These courts are still new and must be watched for evidence. The Dubai International Financial Centre (DIFC) courts, one of the oldest examples of this new wave of arbitral courts, have had mixed results. As Matthew Erie has documented, DIFC Courts have ruled in favor of the government bodies that have appeared before them, but they have also ruled against quasi-government corporations.46 This example yields hope but does not totally alleviate skepticism — and there must still be transparency in order to monitor arbitral court independence.<
The success of arbitral courts’ hybrid approach to legitimacy thus will depend in large part on how much of the arbitral courts’ operations the public can see. This is true not only for the publication of opinions, but also for the transparency of process, dockets, access, and other dealings. As the Delaware experiment revealed, keeping confidential the working of arbitral courts tends to undermine the institutions’ legitimacy. Questions of publicity and confidentiality are therefore of utmost importance, but they may face resistance from another signature feature of arbitral courts: party autonomy.
Arbitral courts purport to be public institutions. One common characteristic of public courts is that they have a consistent set of procedures and rules that apply to all who come to them. Nevertheless, arbitral courts give parties considerable choice and control over procedural and evidentiary rules. In many instances, the parties’ interests will be antagonistic towards one another in a way that balances to yield normatively acceptable procedural rules. For example, the plaintiff might want extensive discovery, the defendant might want minimal discovery, and in contracting for procedure, they might reach a compromise solution.

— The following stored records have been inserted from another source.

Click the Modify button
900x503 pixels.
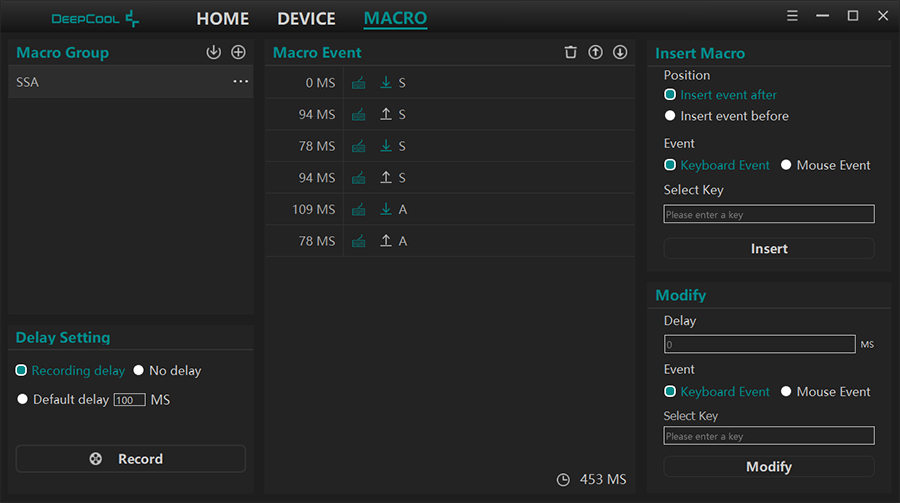[769, 466]
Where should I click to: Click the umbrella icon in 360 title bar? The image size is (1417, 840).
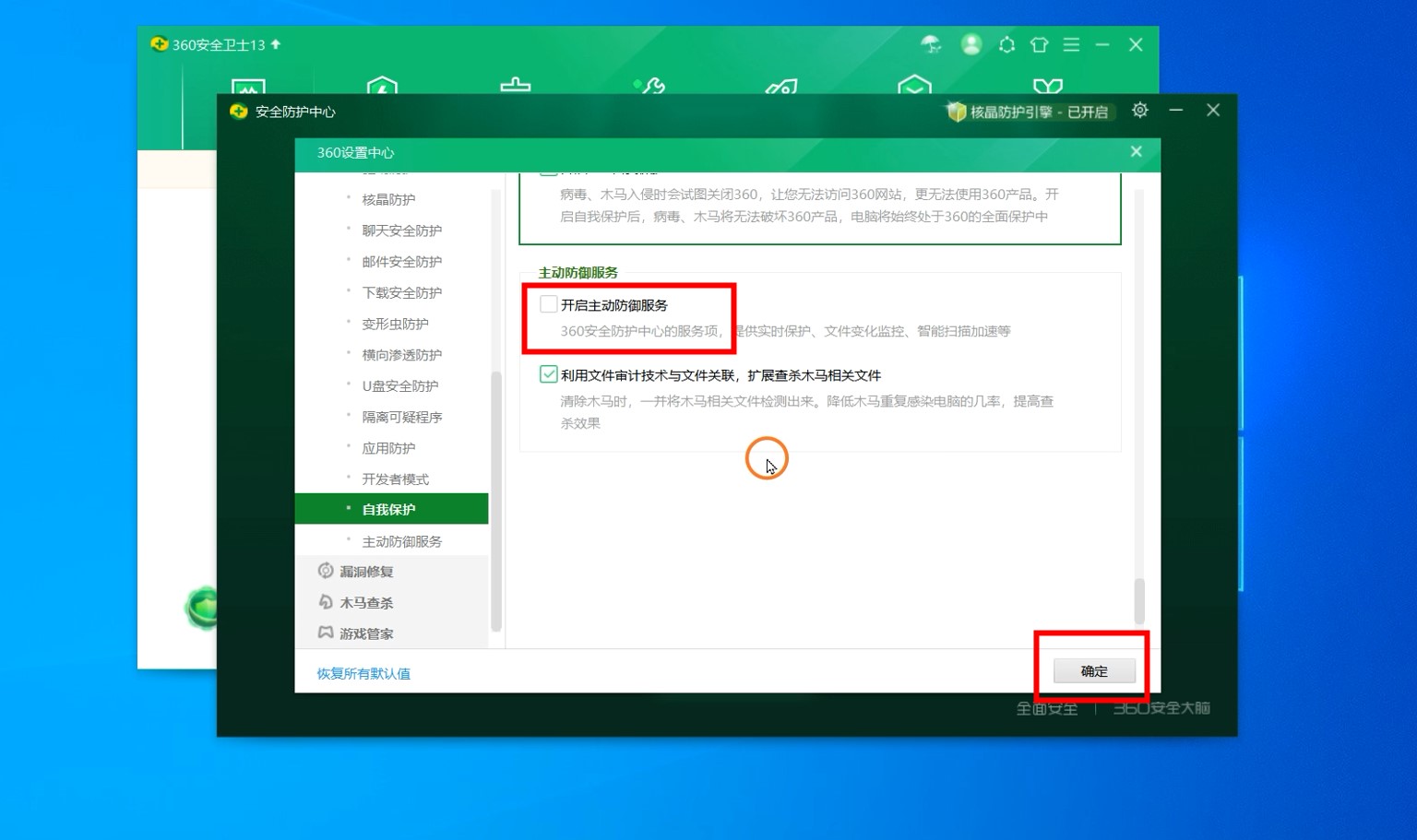pyautogui.click(x=931, y=44)
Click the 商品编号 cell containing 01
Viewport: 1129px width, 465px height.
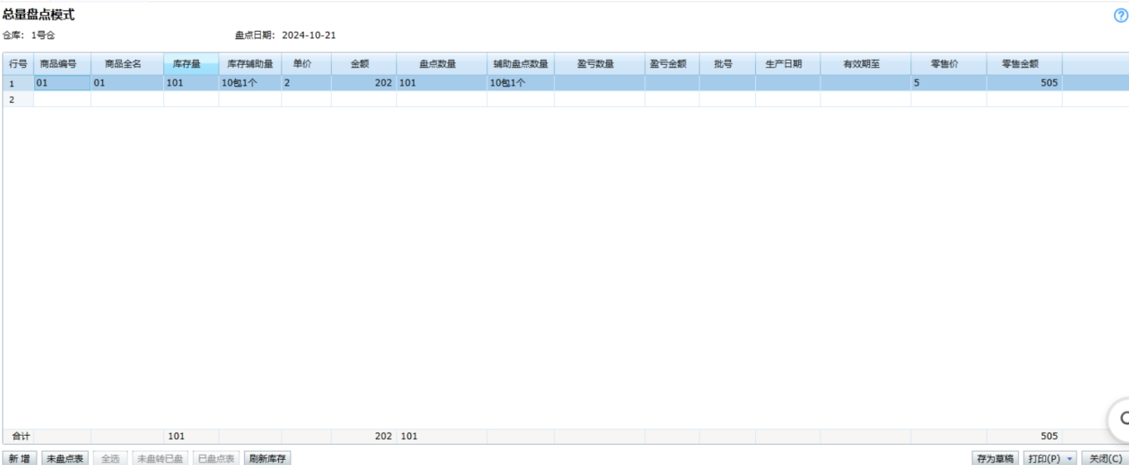[61, 83]
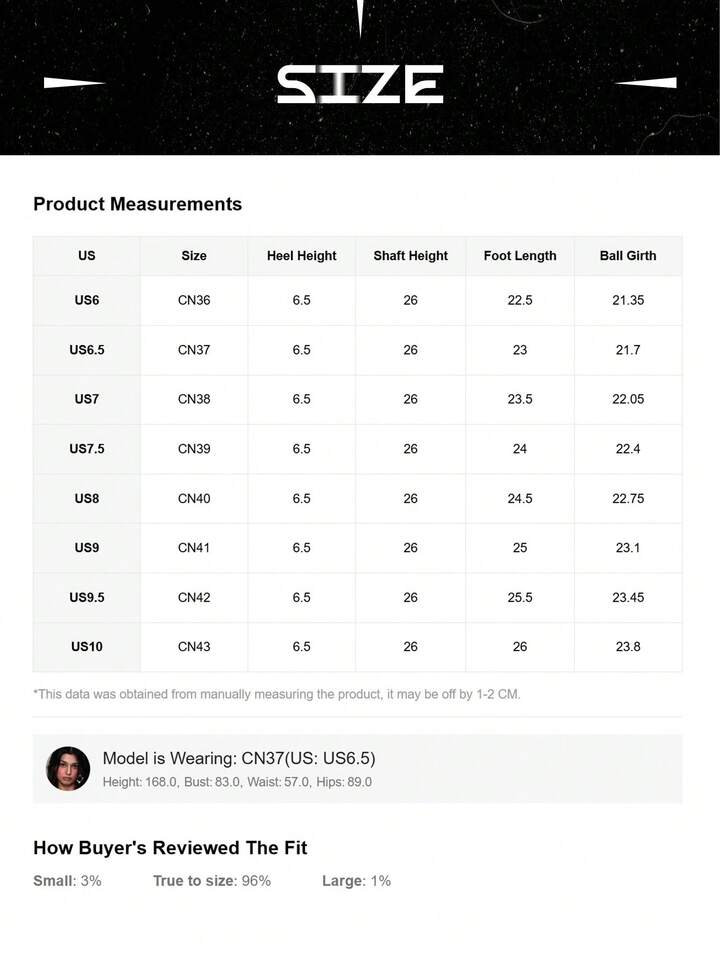The height and width of the screenshot is (959, 720).
Task: Select the US7.5 row label
Action: click(x=87, y=449)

On confidentiality decisions, however, experience teaches that the parties’ interests will likely be aligned in favor of confidentiality. But public access — to courts’ proceedings, records, and decisions — would further the long-term institutional interest of the forum and the law. In regular arbitration, parties are free to agree to keep their disputes — including the proceedings and resulting decisions — confidential and private. Confidentiality is not an inherent attribute of international commercial arbitration, but it is an available option.47 And, when offered, parties often choose to keep their disputes secret. That is generally appropriate because the parties have chosen a private way of settling their disputes and that resolution applies only to them. Courts, by contrast, ordinarily limit opportunities for confidentiality of regular proceedings and of judicial decisions, and courts and scholars alike urge the importance of “open justice.” This openness is important for a number of reasons, including that the courts make law not just for the litigating parties but also for others, they exercise government power, and they are publicly funded and provide a public good that the public should be allowed to monitor to prevent corruption and misuse.

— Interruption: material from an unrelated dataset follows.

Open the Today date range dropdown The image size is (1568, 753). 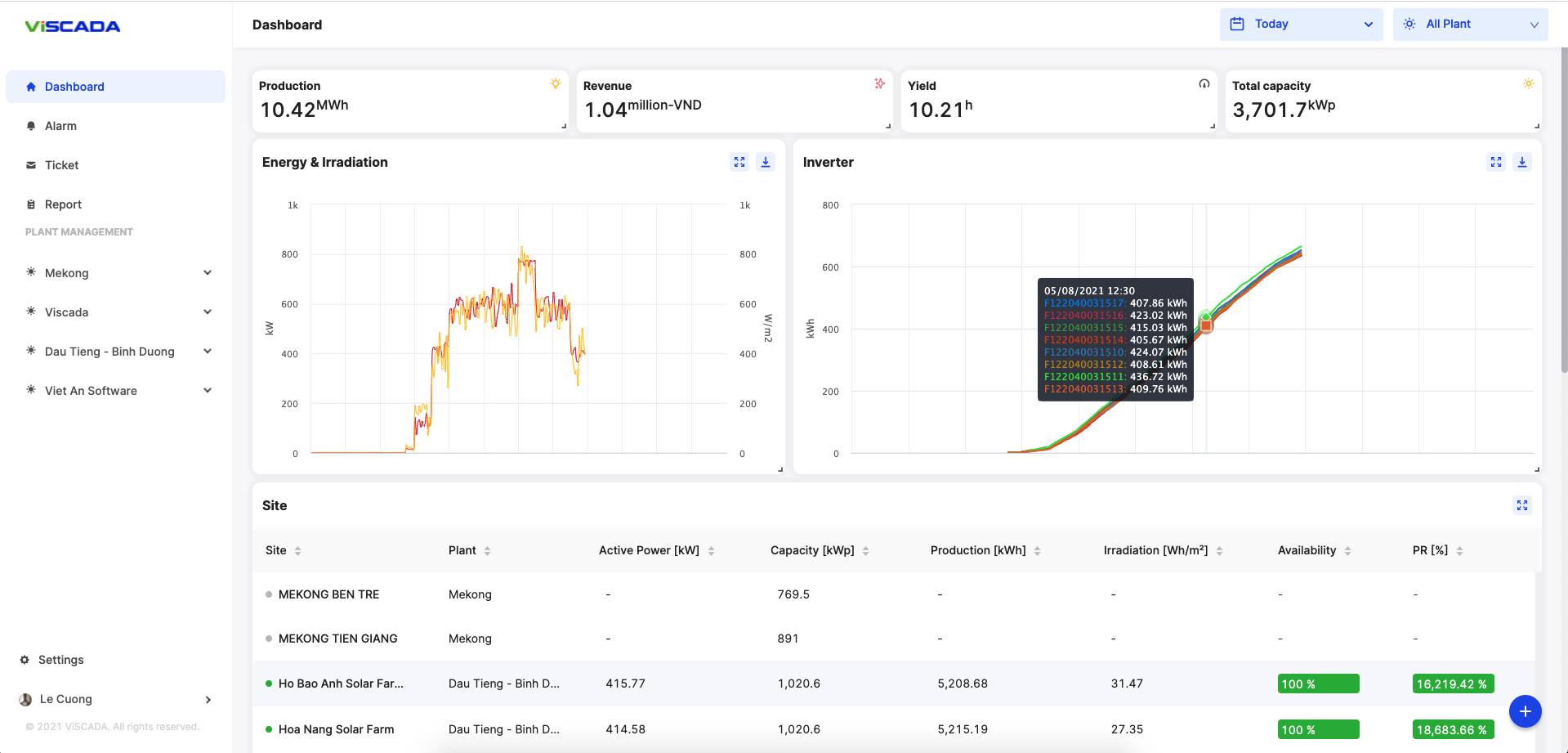coord(1301,25)
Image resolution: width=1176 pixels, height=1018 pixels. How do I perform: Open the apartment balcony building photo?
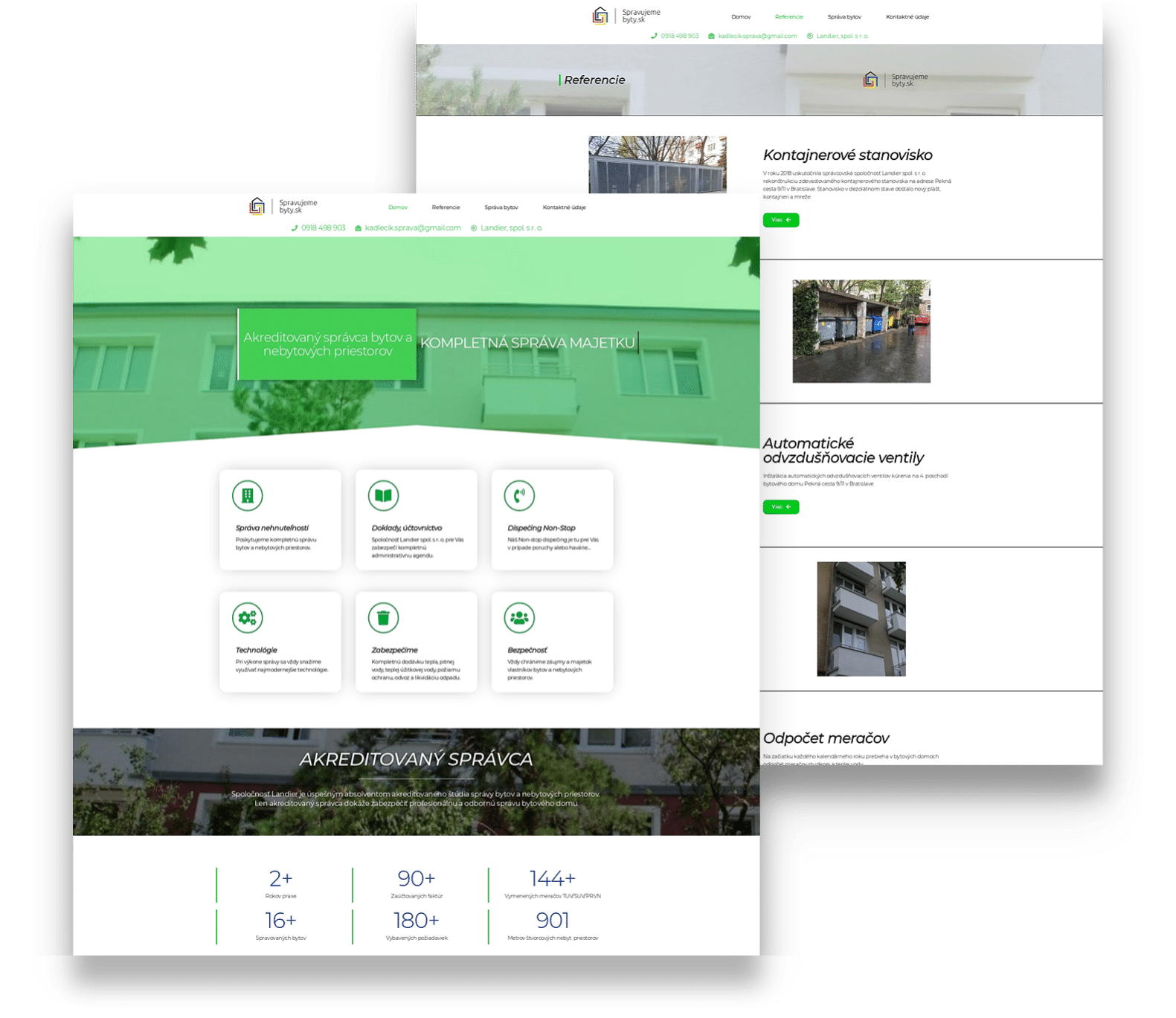point(861,619)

Permitting party control over decisions about confidentiality can make arbitral courts much closer to private, rather than public, institutions. The pitfalls of trusting the openness of arbitral courts to the parties have been demonstrated in the court context, such as in the history of the opioid litigation,48 as well as in the international commercial arbitration context, where calls for more institutional transparency have run up against party preferences.49 Control over confidentiality choices is a little like control over forum choices — the allocation of decision-making authority typically decides the outcome.50
The traditional distinction between “private arbitration” and “public courts” has long been eroding, particularly as courts offer parties more autonomy regarding choice of forum, choice of law, and discovery. But arbitral courts upend the distinction completely. Judges, who usually control decisions about confidentiality powered by strong presumptions against it, may still be the ultimate decision-makers. But arbitral courts may yield a trend toward party control over confidentiality decisions with minimal judicial supervision, powered by presumptions favoring the parties’ preferences. Those preferences are likely to favor confidentiality.
Structurally, arbitral courts may be likely to favor pleasing the parties and accommodating those preferences. Arbitral courts have put themselves in this position to cater to their customers — i.e., potential parties to international disputes. Offering confidentiality is a form of “forum selling”51 as a way to compete with arbitration to attract parties to select the arbitral court in their forum selection clause or otherwise choose the arbitral court for disputes.
The originators of the term “forum selling” suggested that the practice was problematic when courts were selling themselves to plaintiffs who maintained unilateral control over forum choices, but not when parties mutually agreed on a forum in a forum selection clause.52 In that latter situation, the authors assumed parties would choose the best courts, and courts would be driven to provide quality proceedings that would satisfy both sides.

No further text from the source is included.